---------- Listed entries
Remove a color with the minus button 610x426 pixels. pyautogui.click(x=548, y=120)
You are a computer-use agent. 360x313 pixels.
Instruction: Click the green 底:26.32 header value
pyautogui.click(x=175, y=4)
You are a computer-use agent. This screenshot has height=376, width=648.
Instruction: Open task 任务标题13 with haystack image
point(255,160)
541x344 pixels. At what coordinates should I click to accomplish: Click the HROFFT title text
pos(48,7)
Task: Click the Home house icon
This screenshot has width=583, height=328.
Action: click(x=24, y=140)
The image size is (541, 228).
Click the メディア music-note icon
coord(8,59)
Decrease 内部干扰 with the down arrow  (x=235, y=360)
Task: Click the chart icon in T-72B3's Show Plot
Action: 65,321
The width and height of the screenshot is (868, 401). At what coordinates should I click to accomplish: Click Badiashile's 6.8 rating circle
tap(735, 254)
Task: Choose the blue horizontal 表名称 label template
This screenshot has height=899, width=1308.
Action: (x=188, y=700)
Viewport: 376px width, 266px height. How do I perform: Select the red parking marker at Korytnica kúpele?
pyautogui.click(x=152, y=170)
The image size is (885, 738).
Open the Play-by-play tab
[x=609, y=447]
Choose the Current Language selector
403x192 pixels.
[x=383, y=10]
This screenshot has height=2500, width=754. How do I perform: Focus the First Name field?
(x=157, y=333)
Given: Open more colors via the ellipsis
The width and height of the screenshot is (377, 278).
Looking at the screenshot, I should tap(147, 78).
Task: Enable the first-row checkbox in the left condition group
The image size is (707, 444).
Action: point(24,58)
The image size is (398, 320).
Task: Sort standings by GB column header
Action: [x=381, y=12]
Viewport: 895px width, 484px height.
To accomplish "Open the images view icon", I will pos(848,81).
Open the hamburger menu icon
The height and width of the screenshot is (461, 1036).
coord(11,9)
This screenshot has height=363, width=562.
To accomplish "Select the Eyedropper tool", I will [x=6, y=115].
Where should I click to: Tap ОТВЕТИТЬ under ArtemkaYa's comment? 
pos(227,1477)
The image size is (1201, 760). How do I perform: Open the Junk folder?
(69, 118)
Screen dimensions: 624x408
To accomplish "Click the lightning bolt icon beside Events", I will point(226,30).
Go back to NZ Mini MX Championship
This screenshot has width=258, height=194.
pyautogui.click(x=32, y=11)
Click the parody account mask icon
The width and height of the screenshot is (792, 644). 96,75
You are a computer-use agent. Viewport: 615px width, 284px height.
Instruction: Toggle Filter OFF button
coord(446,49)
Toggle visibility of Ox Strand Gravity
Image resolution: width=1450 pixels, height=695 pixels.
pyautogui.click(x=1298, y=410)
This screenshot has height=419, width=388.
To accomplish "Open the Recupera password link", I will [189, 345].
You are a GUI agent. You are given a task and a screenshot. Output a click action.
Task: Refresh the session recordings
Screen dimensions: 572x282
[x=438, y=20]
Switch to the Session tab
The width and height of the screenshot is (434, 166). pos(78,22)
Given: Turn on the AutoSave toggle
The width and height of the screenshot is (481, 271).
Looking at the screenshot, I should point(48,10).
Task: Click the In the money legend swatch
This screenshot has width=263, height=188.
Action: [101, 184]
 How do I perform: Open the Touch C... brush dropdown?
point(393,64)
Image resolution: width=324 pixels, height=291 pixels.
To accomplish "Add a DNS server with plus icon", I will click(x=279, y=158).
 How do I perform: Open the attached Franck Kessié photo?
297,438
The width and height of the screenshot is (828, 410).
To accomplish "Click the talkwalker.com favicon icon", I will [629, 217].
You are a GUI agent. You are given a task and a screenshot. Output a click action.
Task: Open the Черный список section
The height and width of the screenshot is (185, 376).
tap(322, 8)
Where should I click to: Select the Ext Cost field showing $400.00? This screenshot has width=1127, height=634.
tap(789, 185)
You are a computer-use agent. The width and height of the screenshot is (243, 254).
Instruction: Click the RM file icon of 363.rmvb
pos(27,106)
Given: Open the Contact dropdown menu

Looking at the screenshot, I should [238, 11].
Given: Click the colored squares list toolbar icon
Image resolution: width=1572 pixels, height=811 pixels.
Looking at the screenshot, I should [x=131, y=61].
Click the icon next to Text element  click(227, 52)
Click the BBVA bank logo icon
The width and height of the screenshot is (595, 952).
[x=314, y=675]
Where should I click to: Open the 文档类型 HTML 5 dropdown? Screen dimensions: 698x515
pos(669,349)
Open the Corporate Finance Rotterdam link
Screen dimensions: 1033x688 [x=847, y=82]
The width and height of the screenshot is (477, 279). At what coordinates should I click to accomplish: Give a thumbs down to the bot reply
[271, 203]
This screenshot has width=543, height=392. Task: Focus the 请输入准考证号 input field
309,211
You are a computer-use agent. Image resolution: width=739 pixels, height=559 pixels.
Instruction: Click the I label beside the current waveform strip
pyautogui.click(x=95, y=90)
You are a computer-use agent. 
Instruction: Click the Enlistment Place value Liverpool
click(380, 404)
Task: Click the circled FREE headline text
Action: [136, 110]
--------------------
▶ **Try it**: Which lines of the data above contain "Choose"? Copy each one.

▶ **The answer**:
Task: Choose the blue horizontal 表名称 label template
Choose the Current Language selector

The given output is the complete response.